In the wake of World War II, young veteran Cleo Fitterling returned home, wondering how he was going to make a living. Drawn to farming, he enrolled at a local college and began taking classes in agriculture, later buying acreage southeast of Kansas City. But what name should he give this ornery stretch of land he began to tame? The work was endless but rewarding. It was costly. As the realities of the toil swiftly struck, Fitterling registered his dark-humored choice: He called it Mounting Debt Farm.
And so it remained for many years, even as Fitterling began to make a solid living, says his daughter, Bonnie Fitterling Braun, who now farms with her husband in Fairfield, Pa. Mounting Debt was long ago sold, the name changed.
That’s the thing about names. Sociologists believe that we christen people, places, and things in hopes that they remain eternal. But names reflect both place and time. They slip away, to be replaced by new ones.
Historically, farms were named for the families who owned and worked on them — the Johnson, the Smith, or the Kozlowski farm, let’s say, noting a period of time when families farmed together and the farmstead was handed down through the generations. A more poetic farmer might have gleaned a name from the surrounding landscape: Rolling Hills, Fresh Spring …
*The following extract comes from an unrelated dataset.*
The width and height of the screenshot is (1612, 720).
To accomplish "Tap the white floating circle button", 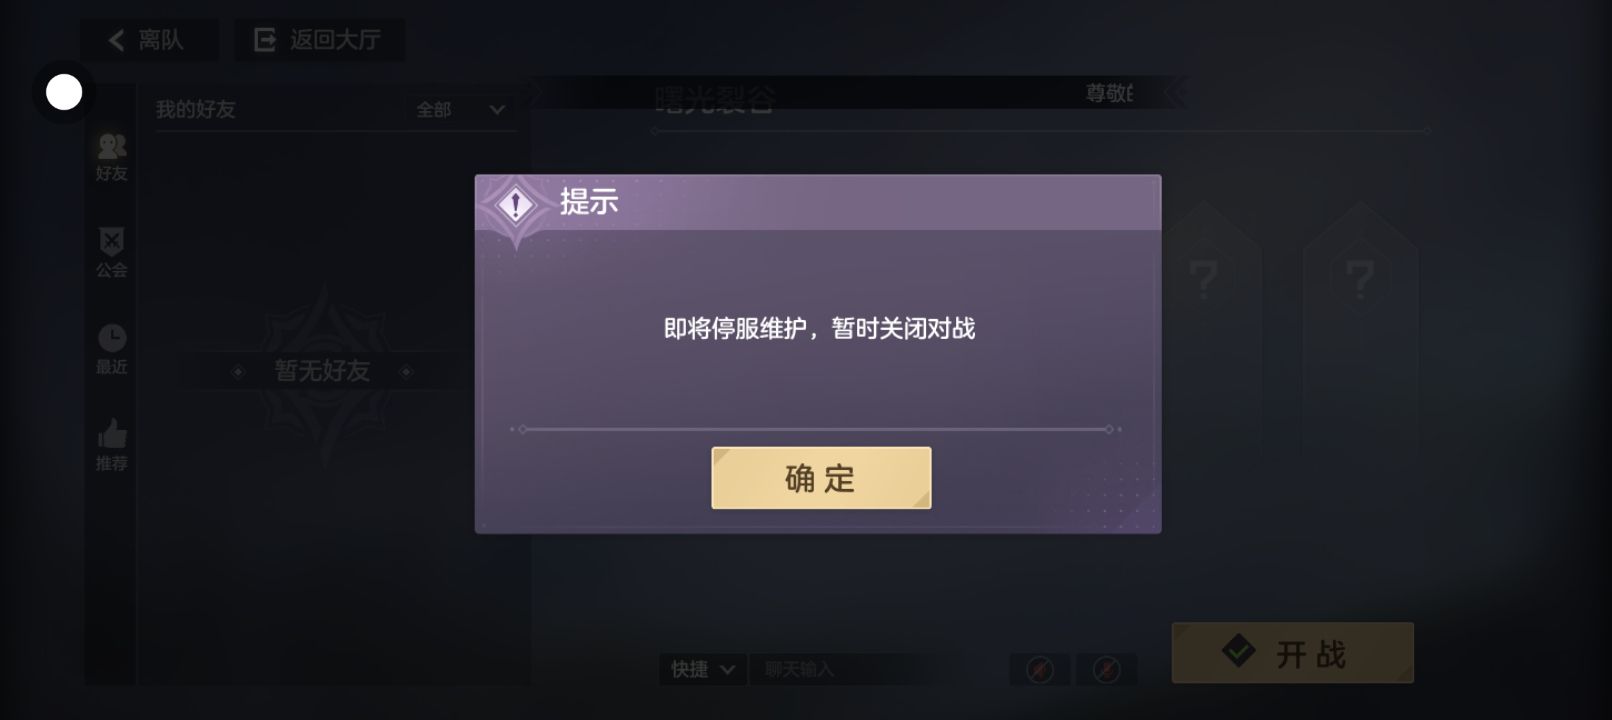I will click(x=64, y=92).
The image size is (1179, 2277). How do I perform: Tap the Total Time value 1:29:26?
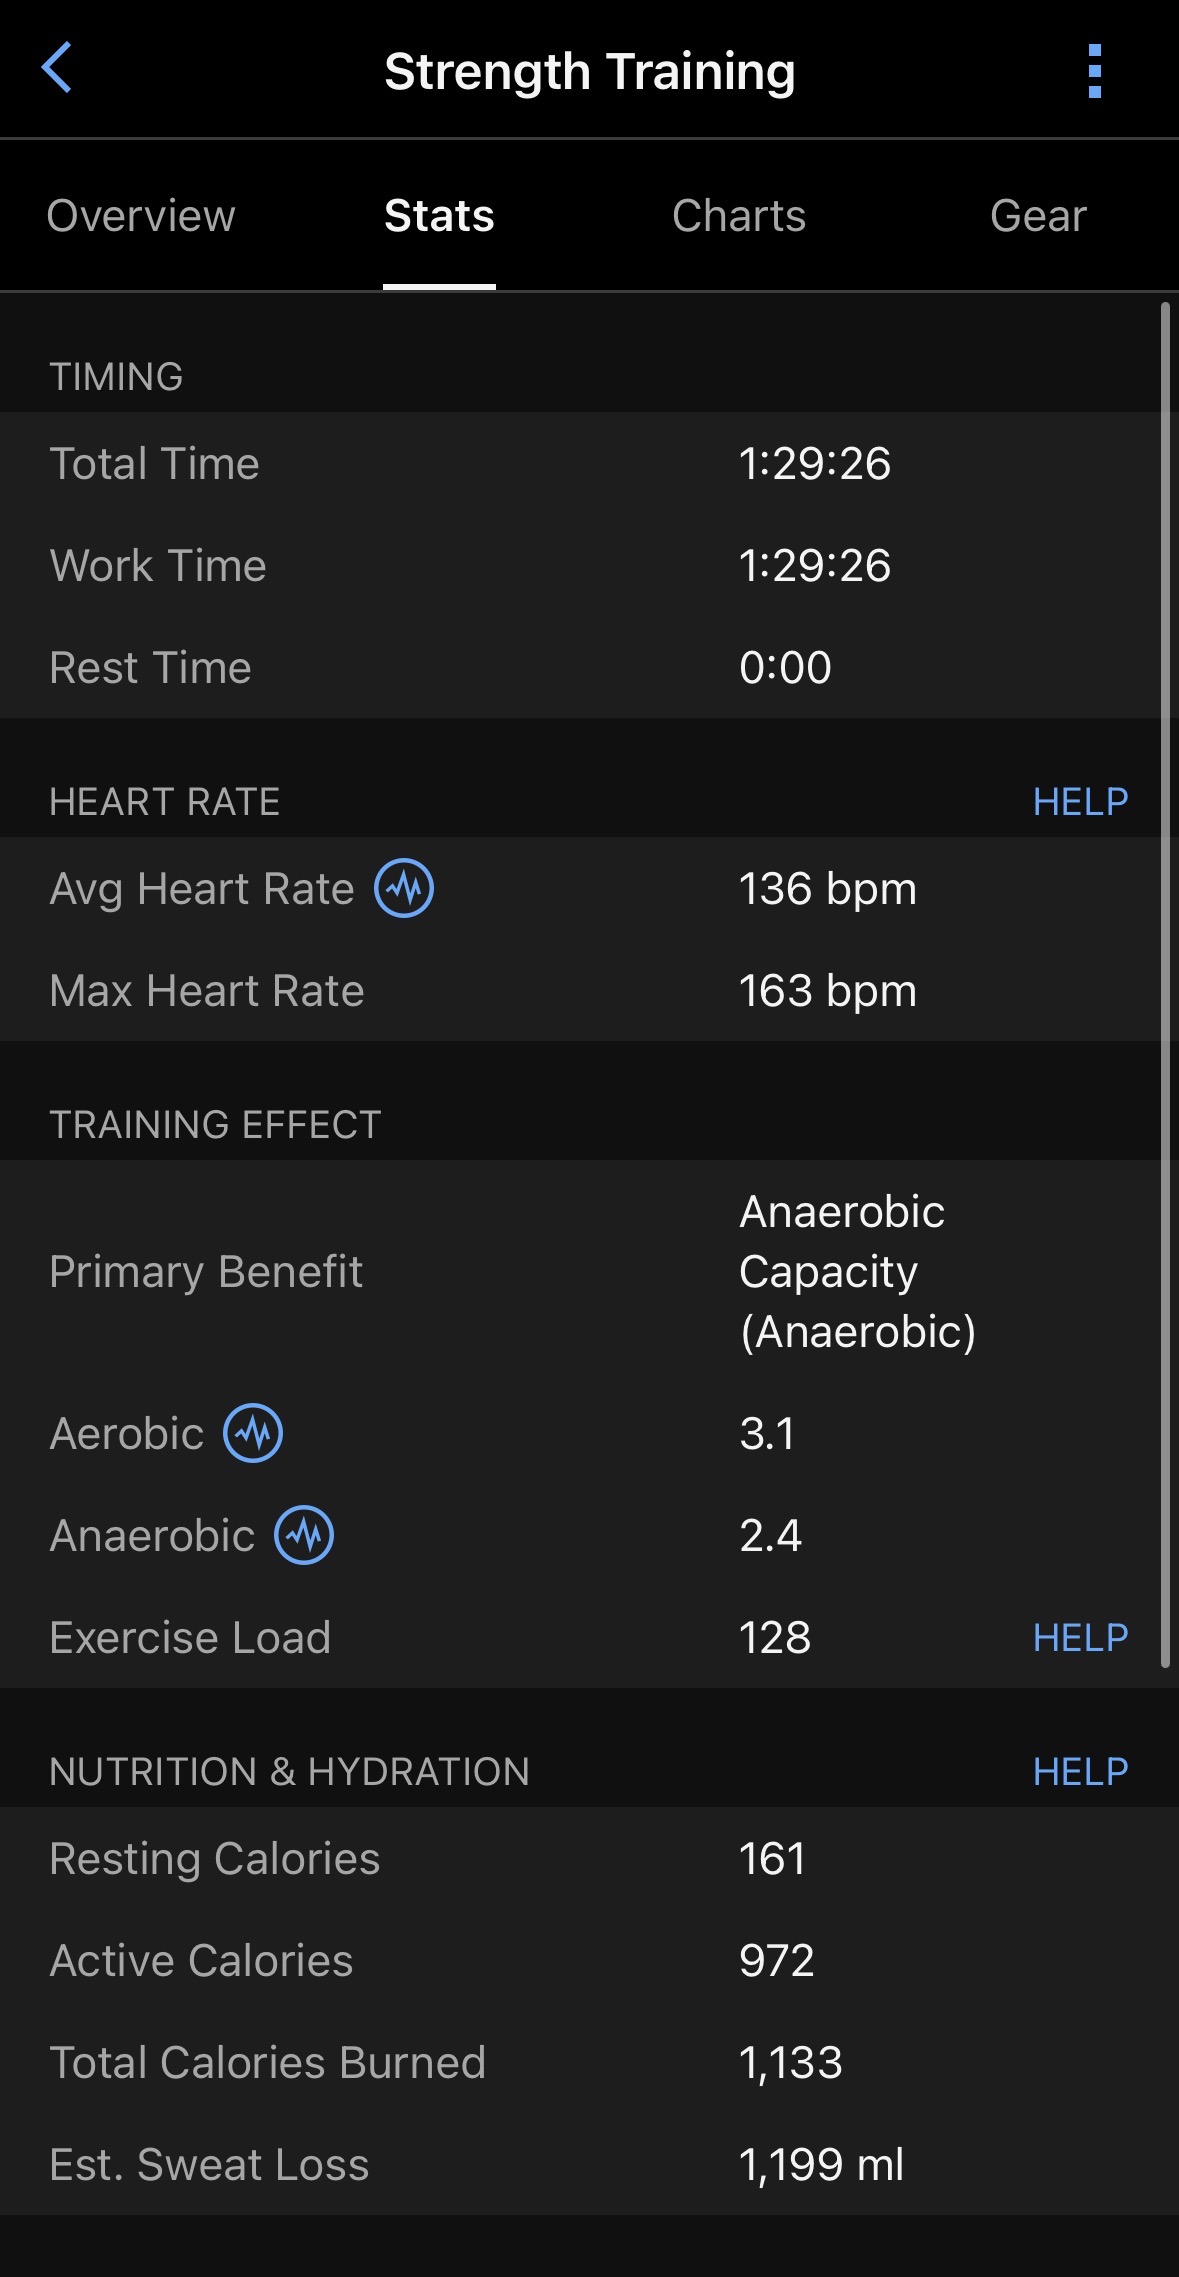814,464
These days, younger and more modern farmers are giving their land names that reflect both marketing savvy and a dash of whimsy.
In Ilderton, Ontario, Josie Salomons, her husband Nick, and two children run the five-acre Flock Ewe Farms (12 ewes, one ram) named on a giddy lark after rejecting more conventional names. “It raises eyebrows,” Nick says. “I’m not sure if the name contributes to new customers, but it adds to the story. It’s one more notable layer in people sharing their experience of buying farm-fresh, grass-fed lambs.”
In Woodland, Calif., say hey to the Say Hay Farms, run by Chris Hay, who started his 20-acre organic spread in 2010. Seeking a memorable name, Hay says he settled on the word-play because it “seemed to make people smile.” The former Berkeley resident says he’s preparing to add another 30 acres to the farm where he grows mixed veggies and raises pasture chickens for eggs.
An urban farm in North Portland goes by Wealth Underground. In Lakeview, Mich., the owners of Blazing Pitchforks Ranch named their small chicken, rabbit, goat, and duck farm for the speed at which their children tend to the barn when promised a reward. It boiled down to brevity for the LoTfotL Community Farm in Elkhorn, Wis., where April Yud says the acronym stands for Living Off The Fat Of The Land.
Toril Fisher literally pulled the name of her 27-acre spread in Driftless, Wis., out of the air. As she tells it, she and her husband were out driving on the winding country roads shortly after they bought the place, when they became lost.
“My husband asked me if I had any clue how to find our way back to the farm,” she recalls. “We live on a ridgetop and you can’t see the horizon line, only the sky. All I could recall was that there had been a big cloud to the left, so I told him to look for a steep hill near a cloud, and we found it, along with our name” — Second Cloud On The Left Farm.
Glean the internet and you’ll find discussion boards where farmers test-run possible names. Dig and you’ll find dozens of variations on what ails a farmer, using the word acre — Headacre Farm, Tooth Acres Farm, R Heart Acres and a gazillion reinterpretations of donkey (My Ass Acres) and dairy operations where udder is often blended with delight, happiness, or chaos.
Queer farmers have chosen colorful names for their highly successful farms. West Berkeley is home to the Green Faerie Farm, co-founded by Jim Montgomery and named after the Radical Fairies, founded by gay activists in the 1970s. In Indianapolis, urban farmers Kay Grimm and Sue Spicer run a permaculture fruit farm called Fruit Loop Acres.
New names, all. But some old names do seem to stick.
Take, for example, the six-acre dairy farm on the side of a hill in Westminster, Md., started by another WWII vet, Earl Moran. Because Moran couldn’t stay ahead of the endless chores, his father named the spread Nev-R-Dun Farm.
In 1999, when looking for land to farm, Tom Reinhardt came across the old Moran land, its name still posted in the driveway. “It’s my farm now and I kept the name because it fits me, too,” says Reinhardt, who worked in restaurants before deciding to farm and now raises organic vegetables. “I’m never close to done at the end of a day.”
Turns out he’s not alone. Several hundred miles away, up in Arundel, Me., Stacy and Marylyn Wentworth run a cooperative they’ve owned since the early 1970s. Stacy says a friend appeared on his doorstep one Christmas, after the Wentworth’s had been farming for two years, with a homemade wooden sign. That sign still hangs over their door. The hand-carved letters spell out, Neverdun Farm.